(DATA FOR PROCESSING)
Start of Block

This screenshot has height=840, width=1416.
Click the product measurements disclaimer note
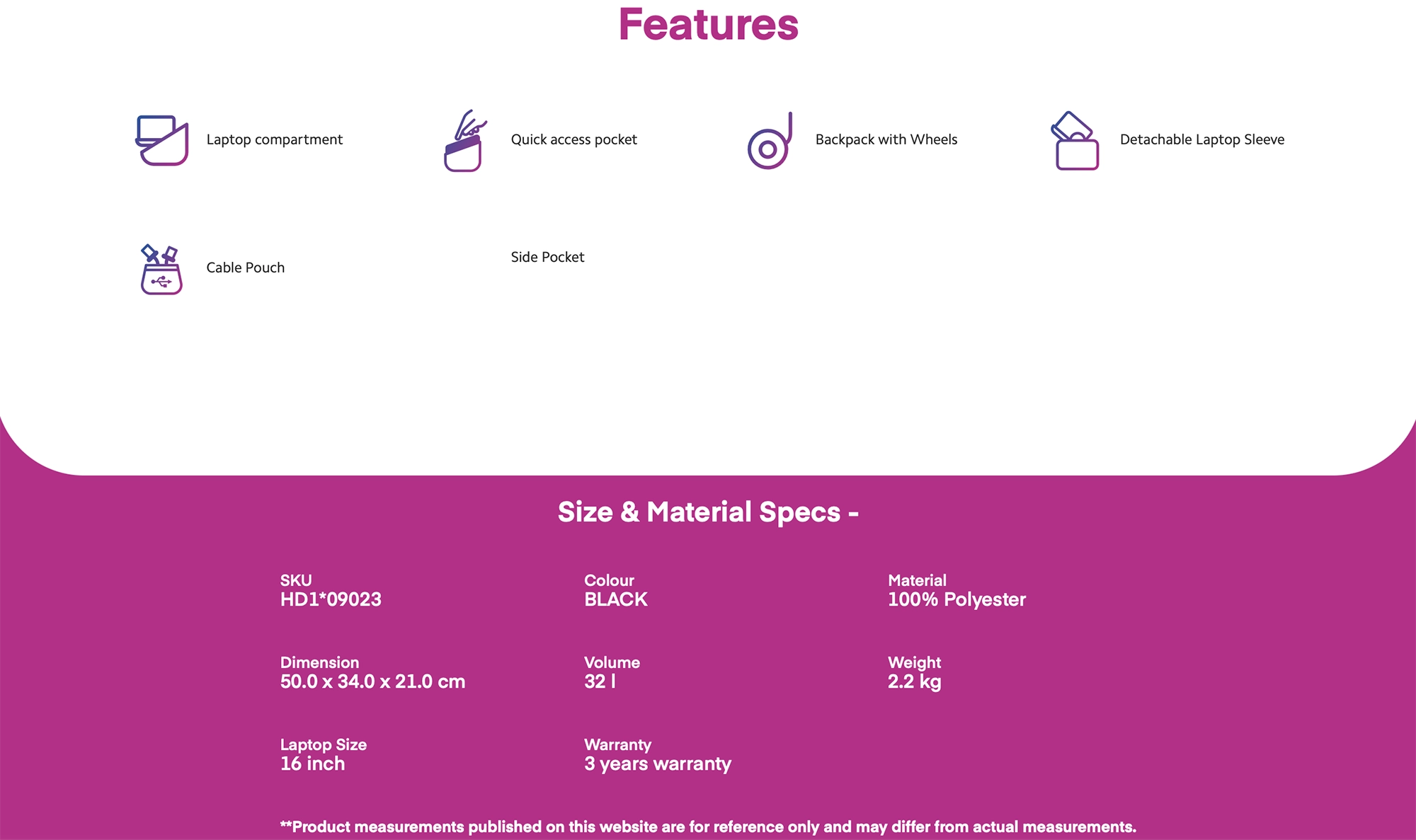click(x=708, y=827)
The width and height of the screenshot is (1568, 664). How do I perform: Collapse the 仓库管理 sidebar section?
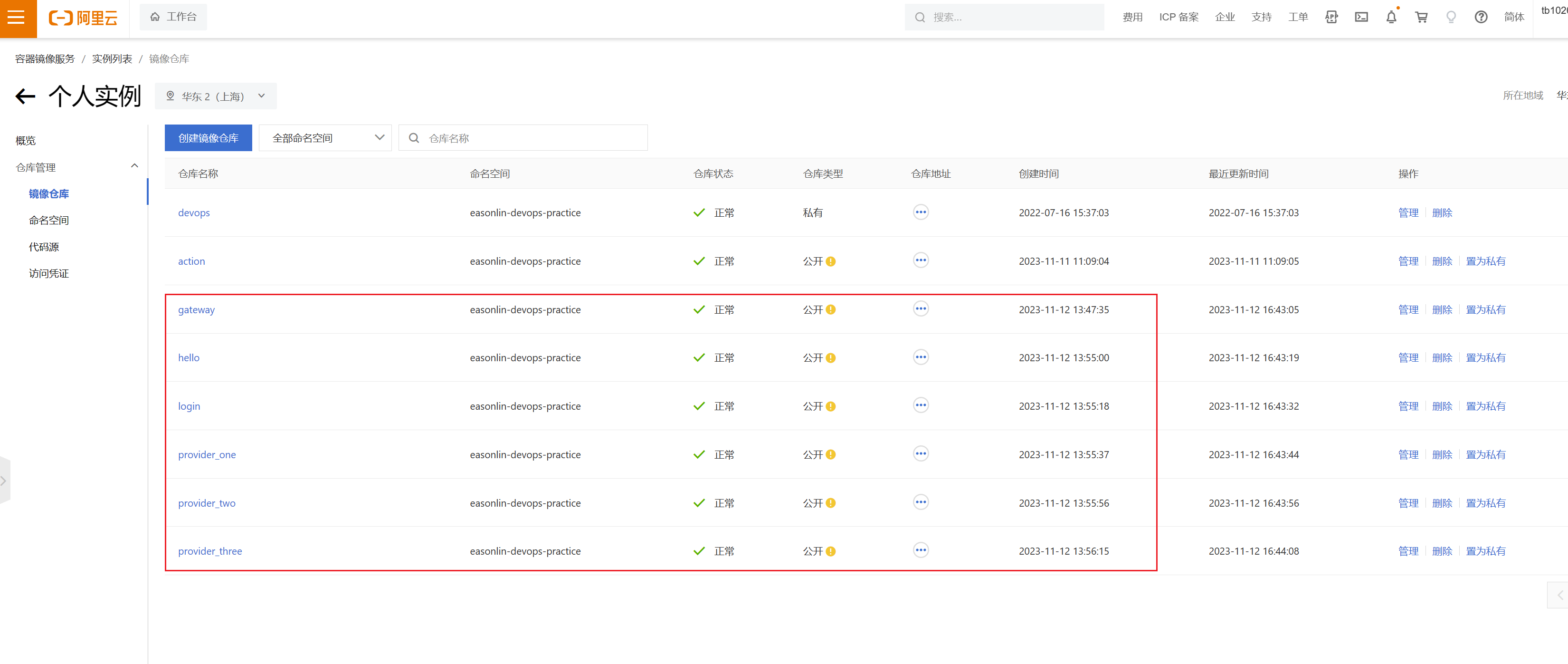[134, 166]
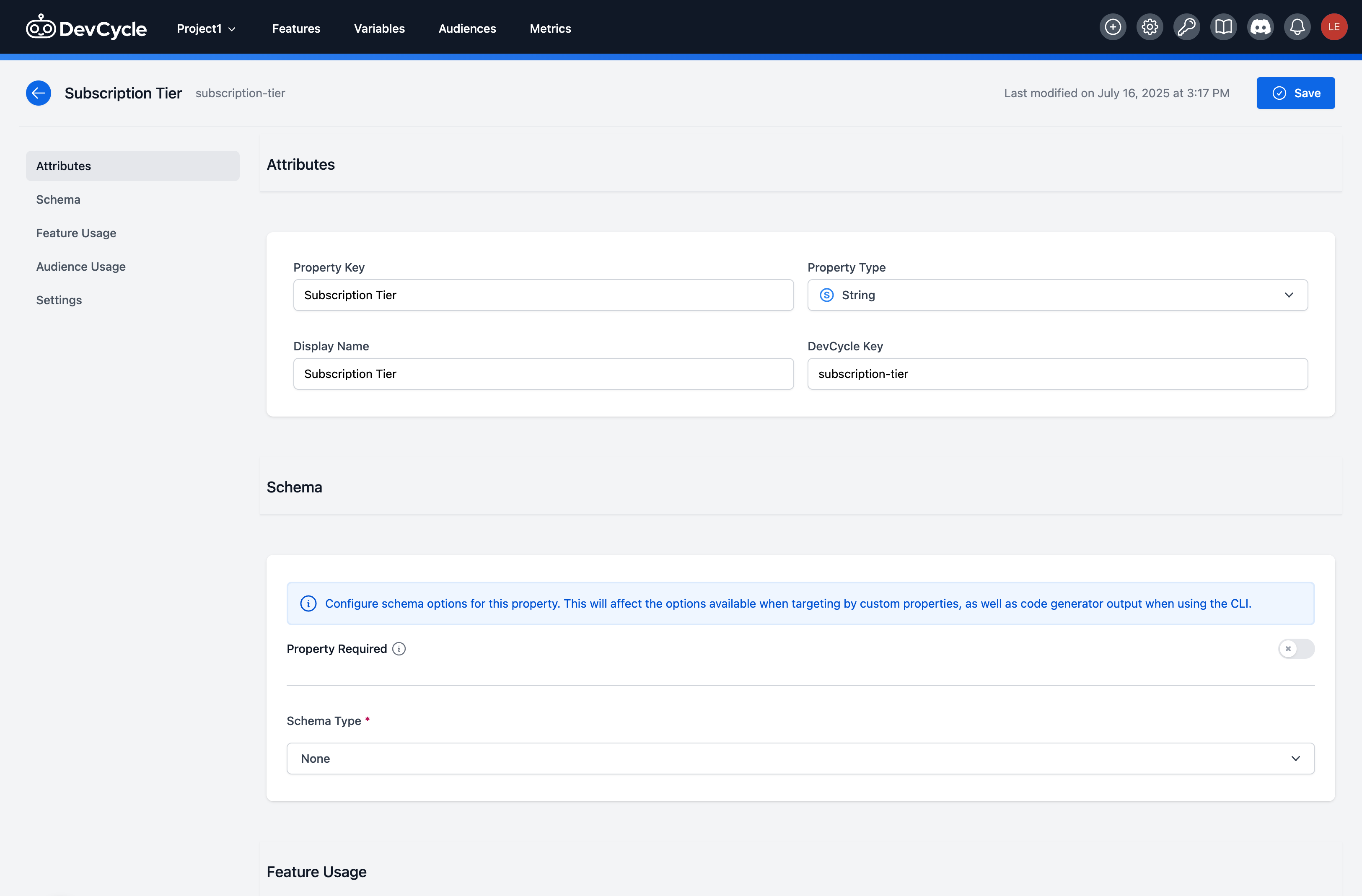
Task: Open the documentation book icon
Action: click(1224, 26)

End of Block

(TASK DESCRIPTION) From the first line to the last, print the records exactly; leave out the pictures.

(RESPONSE)
This screenshot has height=840, width=1416.
Click the product measurements disclaimer note
click(x=708, y=827)
The width and height of the screenshot is (1568, 664). How do I perform: Collapse the 仓库管理 sidebar section?
[134, 166]
Task: Open the documentation book icon
Action: click(1224, 26)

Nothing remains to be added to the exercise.